* **Complete the following**
1. In the Cramer's rule solution, what is the value of the determinant D?
2. Please summarize the Cramer's rule solution in two sentences.

##### Text provided

Answer
$(x,y) =(3,2)$
Work Step by Step
The given system of equations is
$\left\{\begin{matrix}
5x& -&y&=&13\\
2x& +&3y & =&12
\end{matrix}\right.$
Determinant $D$ consists of the $x$ and $y$ coefficients.
$D=\begin{vmatrix}
5&-1 \\
2& 3
\end{vmatrix}=(5)(3)-(2)(-1)=15+2=17$
For determinant $D_x$ replace the $x−$ coefficients with the constants.
$D_x=\begin{vmatrix}
13& -1 \\
12& 3
\end{vmatrix}=(13)(3)-(12)(-1)=39+12=51$
For determinant $D_y$ replace the $y−$ coefficients with the constants.
$D_y=\begin{vmatrix}
5& 13 \\
2& 12
\end{vmatrix}=(5)(12)-(13)(2)=60-26=34$
By using Cramer's rule we have.
$x=\dfrac{D_x}{D}=\dfrac{51}{17}=3$
and
$y=\dfrac{D_y}{D}=\dfrac{34}{17}=2$
Hence, the solution set is $(x,y) =(3,2)$.

##########
##### Entries shown

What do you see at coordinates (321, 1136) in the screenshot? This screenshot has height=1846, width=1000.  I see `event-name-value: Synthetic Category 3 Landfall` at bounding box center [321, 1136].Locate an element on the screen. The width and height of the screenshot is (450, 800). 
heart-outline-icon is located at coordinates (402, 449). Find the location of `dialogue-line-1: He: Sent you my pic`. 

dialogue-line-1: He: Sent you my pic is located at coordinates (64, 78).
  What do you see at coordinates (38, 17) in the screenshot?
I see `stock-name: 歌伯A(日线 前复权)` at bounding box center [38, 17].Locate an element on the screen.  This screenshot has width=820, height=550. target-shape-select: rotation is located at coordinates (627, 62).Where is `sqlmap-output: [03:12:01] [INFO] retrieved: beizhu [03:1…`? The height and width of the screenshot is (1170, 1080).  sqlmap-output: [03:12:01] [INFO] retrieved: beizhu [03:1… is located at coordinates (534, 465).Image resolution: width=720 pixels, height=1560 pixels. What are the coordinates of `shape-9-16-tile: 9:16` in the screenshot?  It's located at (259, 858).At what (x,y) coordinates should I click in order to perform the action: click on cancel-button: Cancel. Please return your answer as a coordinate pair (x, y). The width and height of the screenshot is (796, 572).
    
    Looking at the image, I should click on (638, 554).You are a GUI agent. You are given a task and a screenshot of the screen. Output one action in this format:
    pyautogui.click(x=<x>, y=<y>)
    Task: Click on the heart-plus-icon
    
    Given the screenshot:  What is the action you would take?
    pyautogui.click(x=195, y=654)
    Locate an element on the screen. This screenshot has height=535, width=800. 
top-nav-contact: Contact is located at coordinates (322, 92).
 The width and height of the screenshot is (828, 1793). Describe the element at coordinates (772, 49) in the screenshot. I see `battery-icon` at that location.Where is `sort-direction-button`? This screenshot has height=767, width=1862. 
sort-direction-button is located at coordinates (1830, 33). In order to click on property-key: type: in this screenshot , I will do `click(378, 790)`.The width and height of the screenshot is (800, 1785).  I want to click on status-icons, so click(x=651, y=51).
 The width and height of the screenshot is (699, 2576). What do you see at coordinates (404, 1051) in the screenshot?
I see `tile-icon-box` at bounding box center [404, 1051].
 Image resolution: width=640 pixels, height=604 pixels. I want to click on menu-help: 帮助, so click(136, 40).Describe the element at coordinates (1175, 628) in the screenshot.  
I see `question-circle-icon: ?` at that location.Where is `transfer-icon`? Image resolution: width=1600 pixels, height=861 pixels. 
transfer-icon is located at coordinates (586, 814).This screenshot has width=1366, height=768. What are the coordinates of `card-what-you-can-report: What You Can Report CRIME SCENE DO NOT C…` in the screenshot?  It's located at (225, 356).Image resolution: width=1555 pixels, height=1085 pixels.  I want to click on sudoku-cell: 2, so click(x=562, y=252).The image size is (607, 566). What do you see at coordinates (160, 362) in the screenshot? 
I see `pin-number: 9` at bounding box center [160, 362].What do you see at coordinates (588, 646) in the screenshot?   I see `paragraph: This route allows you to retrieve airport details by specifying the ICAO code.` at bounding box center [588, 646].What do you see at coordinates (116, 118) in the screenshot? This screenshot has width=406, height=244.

##########

* **List of answers**
1. 17

2. The system 5x − y = 13 and 2x + 3y = 12 is solved by computing the determinant D = 17 from the coefficients, then Dx = 51 and Dy = 34 by replacing the x- and y-coefficients with the constants. Cramer's rule then gives x = 51/17 = 3 and y = 34/17 = 2, so the solution set is (x, y) = (3, 2).